Since there's no way we can always get it exactly right, and we have to choose whether we'd rather live with false positives or false negatives, textbook science--the kind that students study, as opposed to frontier science, where scientists are still trying to figure out what is actually happening--tends to favor false negatives over false positives.

It can be frustrating in its conservatism, but there are advantages to favoring false negatives over false positives, and the idea is that if something really does have an effect that we've missed, the truth will eventually come out. If we favor false positives, on the other hand, we soon get lost in all the possibilities, and no longer can sort out what's really going on from what's a false positive effect.

So, as a positive claim, "massage does reduce cortisol" had a higher burden of proof than the corresponding negative claim, which would be "massage does not reduce cortisol".

It looked like that result was so consistent over so many studies that the claim had met its burden of proof, so people started to cite it as though we were sure it was true.

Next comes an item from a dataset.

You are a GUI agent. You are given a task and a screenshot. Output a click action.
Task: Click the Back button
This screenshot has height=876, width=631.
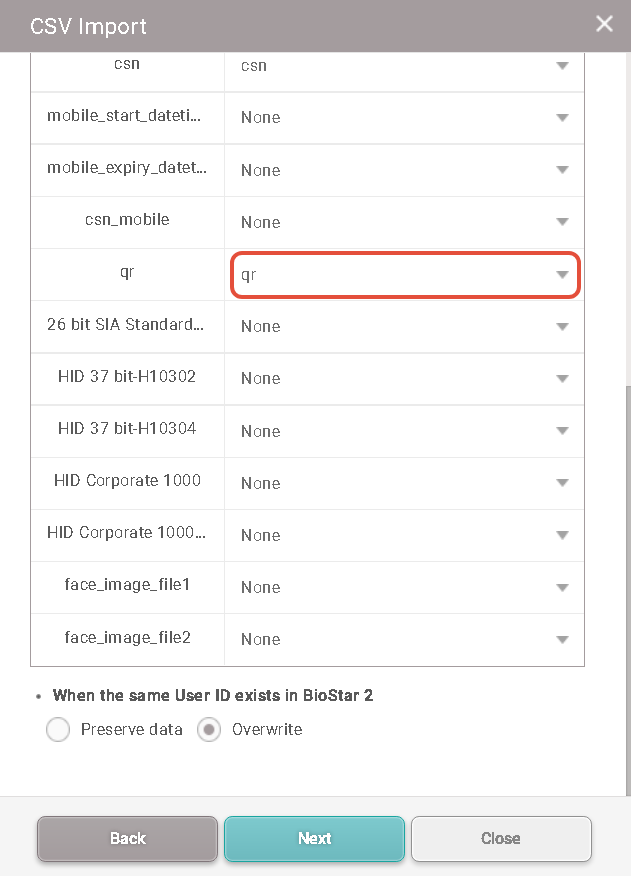127,838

What Moyer et alia ("and all", meaning his team) pointed out was that the Field team's calculation was done in a non-standard way that increased the risk of false positive. Since so much of the research has been done by the Field team, then so much of what was assumed to meet the claim's burden of proof is now shown to be weaker than thought.

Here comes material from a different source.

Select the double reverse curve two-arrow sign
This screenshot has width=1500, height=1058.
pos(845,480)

Since the positive claim needed that evidence, because it had the higher burden of proof, then this does strengthen the negative claim, that massage does not reduce cortisol.

It doesn't mean that massage doesn't work, only that the cortisol explanation does not account for massage effects.

But it's interesting, because so much of the research has been carried out by one team, that if that team has made a mistake, the uncertainty about it affects so much. I, too, would like to see more research carried out by more teams, just to reduce this kind of risk.

 

Correct me if I am wrong. (I often risk being wrong--it allows me to learn!)

 

That's the spirit!

This is a safe place to learn, and that means taking the risk of being wrong. But while factual corrections are permitted, they will never be allowed to become personal attacks or insults, because we want to preserve this as a safe place for everyone's learning.

 

Now some may say, "oh my gosh, this is far too overwhelming! It's too much to think about and who on earth has time and energy and the training to conduct such research?" I know I've had this reaction at times. But then I get excited. I think, wow, what an awesome time to be a massage therapist and have the opportunity to learn about resaerch, maybe conduct some of our own and perhaps even help change the profession, increase our credibility, provide other MTs with substantative information about what we do. What an exciting time to be in the field! (I'm hoping more people have the latter reaction.)

 

It can be overwhelming--but remember, none us of is alone here! All of the things you said are true, and we're here for each other along the journey. So if one of us has trouble with some concept, there are others who can and will help. And then someday the learner will be the one to share with a future learner. So the initial overwhelmingness of it begins to disappear when we work together.

 

I hope that after reviewing some of these studies, there are those of us in this group that will be able to conduct some new studies. While we can be grateful to Tiffiany Fields and others in the early days of massage research, many of the MT studies out there will not live up to rigorous scientific scrutiny.  Let's give our fellow MTs something more substantial to chew on and use as resources to back up claims about the health benefits of MT. I hope over time that as we all grow stronger in our understanding of research methods, we can substantially contribute to the research available.

 

We're very happy you're here, and look forward to your participation in the discussion.